Шрифт:
Интервал:
Закладка:
Крестьяне если и не одобрили действия меченых, то, во всяком случае, восприняли их как справедливое возмездие за совершенный когда-то грех. И эти крестьянские настроения передались в какой-то степени и благородным владетелям, что особенно потрясло Рекина. Он впервые осознал нехитрую вроде бы истину, что не только смерды зависят от своих господ, но и господа находятся под влиянием смердов. Крестьяне Приграничья признали власть Башни, и у владетелей Приграничья не оставалось иного выхода, как принести ей вассальную присягу.
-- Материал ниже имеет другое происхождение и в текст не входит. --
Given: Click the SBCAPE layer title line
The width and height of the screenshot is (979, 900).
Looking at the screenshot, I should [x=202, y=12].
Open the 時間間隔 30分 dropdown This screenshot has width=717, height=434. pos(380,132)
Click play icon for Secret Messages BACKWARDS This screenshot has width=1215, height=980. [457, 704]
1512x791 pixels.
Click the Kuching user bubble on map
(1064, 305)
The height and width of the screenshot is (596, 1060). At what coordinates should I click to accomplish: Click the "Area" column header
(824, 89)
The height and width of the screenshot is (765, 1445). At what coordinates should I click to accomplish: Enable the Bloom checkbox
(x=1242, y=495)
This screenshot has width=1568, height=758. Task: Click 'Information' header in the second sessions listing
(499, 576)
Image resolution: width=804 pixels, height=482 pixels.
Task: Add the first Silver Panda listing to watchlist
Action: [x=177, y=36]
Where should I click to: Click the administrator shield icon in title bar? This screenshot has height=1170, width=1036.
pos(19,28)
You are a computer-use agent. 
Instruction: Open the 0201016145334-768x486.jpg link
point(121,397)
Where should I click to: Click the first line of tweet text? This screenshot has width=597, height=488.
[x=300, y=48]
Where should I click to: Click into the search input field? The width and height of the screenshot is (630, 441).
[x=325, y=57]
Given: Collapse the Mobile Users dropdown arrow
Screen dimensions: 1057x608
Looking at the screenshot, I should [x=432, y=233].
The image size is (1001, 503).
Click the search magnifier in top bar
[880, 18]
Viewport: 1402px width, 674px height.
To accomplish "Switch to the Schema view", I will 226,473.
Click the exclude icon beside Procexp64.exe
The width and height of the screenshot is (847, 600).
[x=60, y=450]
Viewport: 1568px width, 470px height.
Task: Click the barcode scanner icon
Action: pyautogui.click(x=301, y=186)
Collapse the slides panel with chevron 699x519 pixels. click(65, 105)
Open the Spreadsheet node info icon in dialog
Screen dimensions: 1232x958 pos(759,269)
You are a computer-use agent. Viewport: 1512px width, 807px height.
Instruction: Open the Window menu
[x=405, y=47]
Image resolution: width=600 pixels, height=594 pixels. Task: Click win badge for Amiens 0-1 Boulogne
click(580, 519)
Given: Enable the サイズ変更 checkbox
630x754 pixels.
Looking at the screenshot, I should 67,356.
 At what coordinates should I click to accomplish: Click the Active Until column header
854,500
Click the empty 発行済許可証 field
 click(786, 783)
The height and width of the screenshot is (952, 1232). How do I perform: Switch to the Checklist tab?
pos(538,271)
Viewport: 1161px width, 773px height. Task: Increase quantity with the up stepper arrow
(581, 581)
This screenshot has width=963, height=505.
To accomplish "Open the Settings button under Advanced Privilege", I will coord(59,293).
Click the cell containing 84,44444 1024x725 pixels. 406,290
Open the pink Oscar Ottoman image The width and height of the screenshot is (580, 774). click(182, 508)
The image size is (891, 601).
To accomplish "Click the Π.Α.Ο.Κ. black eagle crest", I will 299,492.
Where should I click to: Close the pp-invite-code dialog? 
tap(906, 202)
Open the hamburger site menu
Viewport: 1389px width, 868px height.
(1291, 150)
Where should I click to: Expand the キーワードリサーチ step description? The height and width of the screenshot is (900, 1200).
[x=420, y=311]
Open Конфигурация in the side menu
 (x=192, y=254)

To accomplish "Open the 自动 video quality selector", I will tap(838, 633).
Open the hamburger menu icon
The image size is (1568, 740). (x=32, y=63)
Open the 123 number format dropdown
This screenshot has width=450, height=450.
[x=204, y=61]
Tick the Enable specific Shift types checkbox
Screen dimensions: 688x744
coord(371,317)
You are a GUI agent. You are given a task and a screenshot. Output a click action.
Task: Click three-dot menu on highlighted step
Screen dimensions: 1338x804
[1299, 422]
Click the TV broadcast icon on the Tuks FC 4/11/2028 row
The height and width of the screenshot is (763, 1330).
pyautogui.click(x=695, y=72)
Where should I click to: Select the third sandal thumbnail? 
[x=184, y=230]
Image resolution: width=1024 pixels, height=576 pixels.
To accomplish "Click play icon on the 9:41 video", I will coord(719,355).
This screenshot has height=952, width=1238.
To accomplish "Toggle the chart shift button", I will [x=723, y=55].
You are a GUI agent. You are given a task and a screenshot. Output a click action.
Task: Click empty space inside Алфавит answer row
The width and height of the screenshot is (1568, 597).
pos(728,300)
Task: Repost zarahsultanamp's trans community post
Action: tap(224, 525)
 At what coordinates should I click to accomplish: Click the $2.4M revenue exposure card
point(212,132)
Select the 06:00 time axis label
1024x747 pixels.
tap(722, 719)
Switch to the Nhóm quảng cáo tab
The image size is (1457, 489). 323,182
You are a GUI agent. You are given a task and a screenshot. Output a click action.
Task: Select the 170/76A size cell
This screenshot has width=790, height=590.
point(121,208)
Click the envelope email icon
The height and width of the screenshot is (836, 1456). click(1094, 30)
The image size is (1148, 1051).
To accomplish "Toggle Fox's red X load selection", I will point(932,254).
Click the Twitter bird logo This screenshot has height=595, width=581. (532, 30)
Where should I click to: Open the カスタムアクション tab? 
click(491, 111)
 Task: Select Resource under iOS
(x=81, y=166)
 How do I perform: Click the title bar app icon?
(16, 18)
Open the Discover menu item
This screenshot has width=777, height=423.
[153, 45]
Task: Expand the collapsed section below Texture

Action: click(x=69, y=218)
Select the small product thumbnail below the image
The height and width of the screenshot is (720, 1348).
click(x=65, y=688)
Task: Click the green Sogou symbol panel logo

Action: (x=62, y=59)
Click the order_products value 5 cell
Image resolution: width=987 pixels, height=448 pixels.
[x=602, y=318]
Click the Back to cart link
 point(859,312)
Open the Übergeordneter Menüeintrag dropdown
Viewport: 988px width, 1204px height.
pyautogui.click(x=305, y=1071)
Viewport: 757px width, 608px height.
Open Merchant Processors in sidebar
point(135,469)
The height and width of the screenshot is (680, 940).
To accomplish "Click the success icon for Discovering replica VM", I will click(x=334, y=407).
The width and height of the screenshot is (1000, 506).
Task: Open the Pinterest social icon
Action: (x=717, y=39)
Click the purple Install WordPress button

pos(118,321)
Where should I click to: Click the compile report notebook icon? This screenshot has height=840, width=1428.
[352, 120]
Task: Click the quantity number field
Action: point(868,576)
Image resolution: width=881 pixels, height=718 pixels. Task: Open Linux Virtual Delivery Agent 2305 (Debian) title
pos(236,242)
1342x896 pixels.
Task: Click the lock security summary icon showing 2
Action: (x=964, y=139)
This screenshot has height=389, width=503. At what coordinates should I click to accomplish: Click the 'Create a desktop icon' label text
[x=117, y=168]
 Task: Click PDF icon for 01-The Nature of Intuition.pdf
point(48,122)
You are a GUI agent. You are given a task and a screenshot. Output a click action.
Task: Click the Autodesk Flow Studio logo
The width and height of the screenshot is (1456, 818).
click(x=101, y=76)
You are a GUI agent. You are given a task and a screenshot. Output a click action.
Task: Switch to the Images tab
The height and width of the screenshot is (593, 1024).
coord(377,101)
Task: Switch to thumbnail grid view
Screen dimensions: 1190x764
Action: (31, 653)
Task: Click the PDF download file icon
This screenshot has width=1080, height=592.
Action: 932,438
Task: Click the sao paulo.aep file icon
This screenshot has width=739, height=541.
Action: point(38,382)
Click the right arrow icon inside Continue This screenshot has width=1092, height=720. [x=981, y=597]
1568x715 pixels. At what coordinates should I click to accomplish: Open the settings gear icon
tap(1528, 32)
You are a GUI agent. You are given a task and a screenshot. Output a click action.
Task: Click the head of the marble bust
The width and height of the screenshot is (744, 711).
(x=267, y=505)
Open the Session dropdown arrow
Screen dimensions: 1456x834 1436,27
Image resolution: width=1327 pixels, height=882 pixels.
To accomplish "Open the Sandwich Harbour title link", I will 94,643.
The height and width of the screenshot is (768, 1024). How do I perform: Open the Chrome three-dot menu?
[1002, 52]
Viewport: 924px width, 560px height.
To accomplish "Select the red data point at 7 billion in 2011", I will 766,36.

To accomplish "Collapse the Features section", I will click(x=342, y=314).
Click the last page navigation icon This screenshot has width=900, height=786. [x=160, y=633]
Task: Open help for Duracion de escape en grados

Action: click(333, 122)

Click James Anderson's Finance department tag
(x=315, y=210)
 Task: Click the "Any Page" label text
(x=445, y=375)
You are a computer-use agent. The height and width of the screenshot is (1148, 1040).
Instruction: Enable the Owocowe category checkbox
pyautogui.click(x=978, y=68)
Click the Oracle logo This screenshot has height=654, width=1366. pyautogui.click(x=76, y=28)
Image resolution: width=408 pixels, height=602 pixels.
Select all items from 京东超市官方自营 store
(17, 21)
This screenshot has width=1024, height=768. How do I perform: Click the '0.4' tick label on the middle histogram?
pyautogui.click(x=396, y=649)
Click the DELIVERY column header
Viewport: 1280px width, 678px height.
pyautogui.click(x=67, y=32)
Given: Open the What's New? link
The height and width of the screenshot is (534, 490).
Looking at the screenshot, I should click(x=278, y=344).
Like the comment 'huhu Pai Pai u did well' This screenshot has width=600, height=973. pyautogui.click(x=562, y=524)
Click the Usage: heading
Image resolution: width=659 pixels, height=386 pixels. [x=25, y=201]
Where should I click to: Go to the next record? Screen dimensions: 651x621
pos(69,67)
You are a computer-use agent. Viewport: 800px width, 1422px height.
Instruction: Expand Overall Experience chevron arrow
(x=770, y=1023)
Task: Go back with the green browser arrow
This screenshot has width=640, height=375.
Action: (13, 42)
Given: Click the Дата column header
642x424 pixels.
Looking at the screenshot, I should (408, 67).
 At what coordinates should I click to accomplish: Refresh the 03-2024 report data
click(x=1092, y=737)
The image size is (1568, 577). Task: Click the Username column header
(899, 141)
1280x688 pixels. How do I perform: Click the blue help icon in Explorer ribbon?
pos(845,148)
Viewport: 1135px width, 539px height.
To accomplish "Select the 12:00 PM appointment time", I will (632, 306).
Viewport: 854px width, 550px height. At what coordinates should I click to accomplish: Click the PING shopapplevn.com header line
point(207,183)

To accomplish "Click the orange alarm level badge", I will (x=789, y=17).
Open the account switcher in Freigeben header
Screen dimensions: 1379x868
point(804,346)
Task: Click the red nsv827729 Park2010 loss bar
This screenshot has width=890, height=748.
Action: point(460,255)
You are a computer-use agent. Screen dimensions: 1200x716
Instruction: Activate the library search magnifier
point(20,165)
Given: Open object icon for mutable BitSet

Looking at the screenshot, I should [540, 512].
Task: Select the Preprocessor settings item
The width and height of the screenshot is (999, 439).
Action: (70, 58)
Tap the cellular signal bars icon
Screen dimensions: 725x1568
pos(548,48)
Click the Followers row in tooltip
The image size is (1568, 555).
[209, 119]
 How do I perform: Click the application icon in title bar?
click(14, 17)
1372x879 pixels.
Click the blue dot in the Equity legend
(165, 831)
Именно поэтому Лаудсвильский так ухватился за план Труффинна натравить кочевников на Приграничье и тем самым подорвать у крестьян веру в меченых. К сожалению, Рекин, кажется, недооценил молчунов и в первую очередь эту троицу: Драбанта, Герса и Кона. Драбант среди них, конечно, главный, он и по возрасту лет на десять старше своих подручных и выше их по уму. Во всяком случае, если долго смотреть в эти не живые и не мертвые черные глаза, то можно либо многое постичь, либо все потерять. Молчуны обладали способностью воздействовать на человеческий мозг — у Рекина появилась возможность убедиться в этом на собственном опыте. Именно сейчас он ощущал легкое касание отеческой руки, направляющее его мысли в нужную сторону. Рекин пытался отвести глаза и избавиться от этих мягких оков, но, испытав внезапную, резкую обжигающую боль, избрал иной вариант защиты: он не стал отсиживаться за стеной, а побежал навстречу опасности, петляя, как заяц под прицелом арбалета.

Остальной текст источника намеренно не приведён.